It is a well known fact that the weather can wreak havoc on any baking process no matter how talented the chef. However for me all too often it is not just the weather outside that affects my pie crust and cookie dough. It is also the weather inside; The storms and breezes that blow through my heart as fiercely or as gently as any outside my window. From what I have observed over the years, my pastry can always tell when I am feeling anxious, angry, happy or sad. Maybe it is by the temperature of my hands, the force of my stirring, or the salty tears that fall into the mixing bowl that my true feelings are revealed. Somehow my doughs and mixtures just seem to absorb all of the tension or peace I am feeling, whether I like it or not.
This is how the crazy-quilt patchworked pot pie came to be.
This past Spring was a rough one for our little crew. We lost pets, we lost a buyer for our house, we lost bits of hope, we lost lots of sleep. We took on new roles at work, we took on new projects on the house,
we took on a lot of stress and worry. We found ourselves rudderless more than once.
But still we had to eat. And on a budget. And healthily-ish (is that a word? Well it should be.)
So in a frugal decision to use what we had and to not to order Chinese I decided to make a potpie using various leftovers from the fridge and freezer. I started with the crust. I made the dough, using the same Martha Stewart recipe I have for years. But nothing I could do would keep this dough together. It fell apart in my hands, it stuck to the counter, to the rolling pin, to the knife. No amount of flour or sweet talking would convince it to cooperate.
The dough could tell. It could sense how close I was to falling apart myself.
It could feel in every roll of the pin how desperately I wanted to lie down on the cold kitchen floor
and be rolled out myself. How terribly thin and stretched I felt.
How sticky and uncooperative everything in my life seemed to be.
And how guilty and ungrateful I felt for not being able to buck up better.
So I gave up.
"Fine. Be that way!" I said to the crust.
And I started scooping up the bits of dough off the counter and pressing them into my iron skillet,
muttering the whole time.
"Who cares if you aren't perfect? Who cares if you are pieced together?
What does it matter? You don't seem to care, so I don't care!"
I pieced and I pressed and somehow I managed to cover the bottom and sides of my pan
with a thin buttery layer of pie crust.
Once that was done I was able to add the filling, throwing in what I had on hand:
2 cups of chicken stock
1 1/2 cups of frozen veggie mix
1/2 cup leftover corn kernels
1 can of white meat chicken, drained
Leftover rotisserie chicken meat chopped up (about 11/2 cups)
1 leftover baked potato cut into slices
1/2 a yellow onion chopped
Salt and pepper to taste
After my filling was done I went back to my dough and began to roll it out again as best I could,
hoping to make a pretty top for my pie. But of course it fell apart too.
What was I thinking? There would be no hiding this imperfect crust.

_Problem set_.
a: What ingredients does the pot pie post list for the filling?
b: In the pot pie post, whose recipe did the writer use for the crust dough?
c: Carry the pot pie post forward from its last line.
The material placed after the pot pie post plays no part in any of this.

_Material_.
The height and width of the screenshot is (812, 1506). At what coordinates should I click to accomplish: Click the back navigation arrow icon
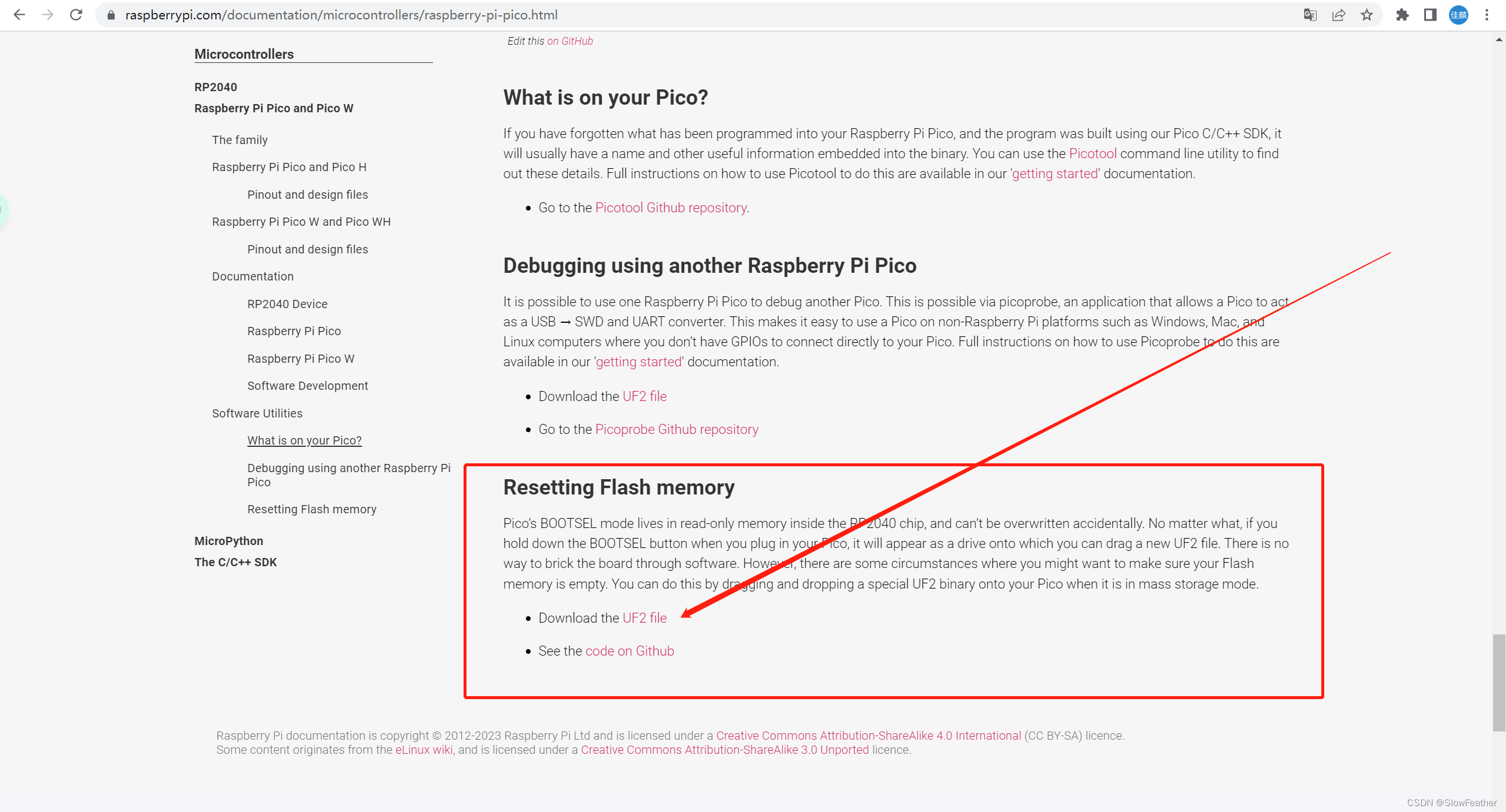tap(21, 15)
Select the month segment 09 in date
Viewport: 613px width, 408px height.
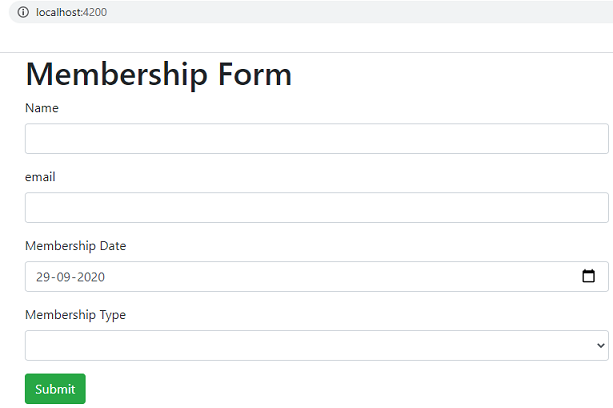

_Written responses_.
a:
- 2 cups of chicken stock
- 1 1/2 cups of frozen veggie mix
- 1/2 cup leftover corn kernels
- 1 can of white meat chicken, drained
- Leftover rotisserie chicken meat chopped up (about 11/2 cups)
- 1 leftover baked potato cut into slices
- 1/2 a yellow onion chopped
- Salt and pepper to taste

b: The same Martha Stewart recipe the writer had used for years.

c:
So again I patchworked it. I peeled the dough off the counter top and rolling pin piece by piece
and placed each small bit on top of my veggie and chicken filling,
do my best to layer the dough and cover the filling completely.
I placed my pie bird in the center and pre-heated the oven to 425.
Waiting for the oven to heat, Miles and I regarded the concoction sitting on the kitchen table.
Neither of us had much faith in this crazy-quilt pie full of random leftovers
sandwiched between a patchworked crust.
How could something this haphazard, this imperfect, this crazy, be any good?
Perhaps we should order Chinese take-out just to be safe.
But we didn't. We waited while it cooked until the middle was bubbly and the crust golden,
and then we waited another fifteen minutes while the pie cooled and set up.
And we gave that crazy-quilt pie a chance. And it was good. So very, very good.
The crust was perfect and flaky. Each little piece it's own bite of buttery goodness.
Inside, the filling was thick and fragrant and hearty.
That night we ate crazy-quilt patchworked pot-pie until our bellies couldn't hold anymore.
And then we had it the next day for lunch, and it was still good. Maybe even better. Turns out it didn't really matter how the crust looked at all. Looks had nothing to do with how yummy this dish was or how grateful we were to have it for dinner and again for lunch. I promise I could taste joy in this pie. And I could see that joy on the faces of my family as we sat around the table eating this simple supper together.
Since I made the crazy-quilt patchworked pot pie some of the hard things from this Spring have gotten better and some are still a mystery. We still have not sold our house. We still dream and pray for our little farm. We have a new dog whom we love. Except when she eats my throw pillows. We had a wonderful vacation and now a new school and work year with new challenges is just around the corner.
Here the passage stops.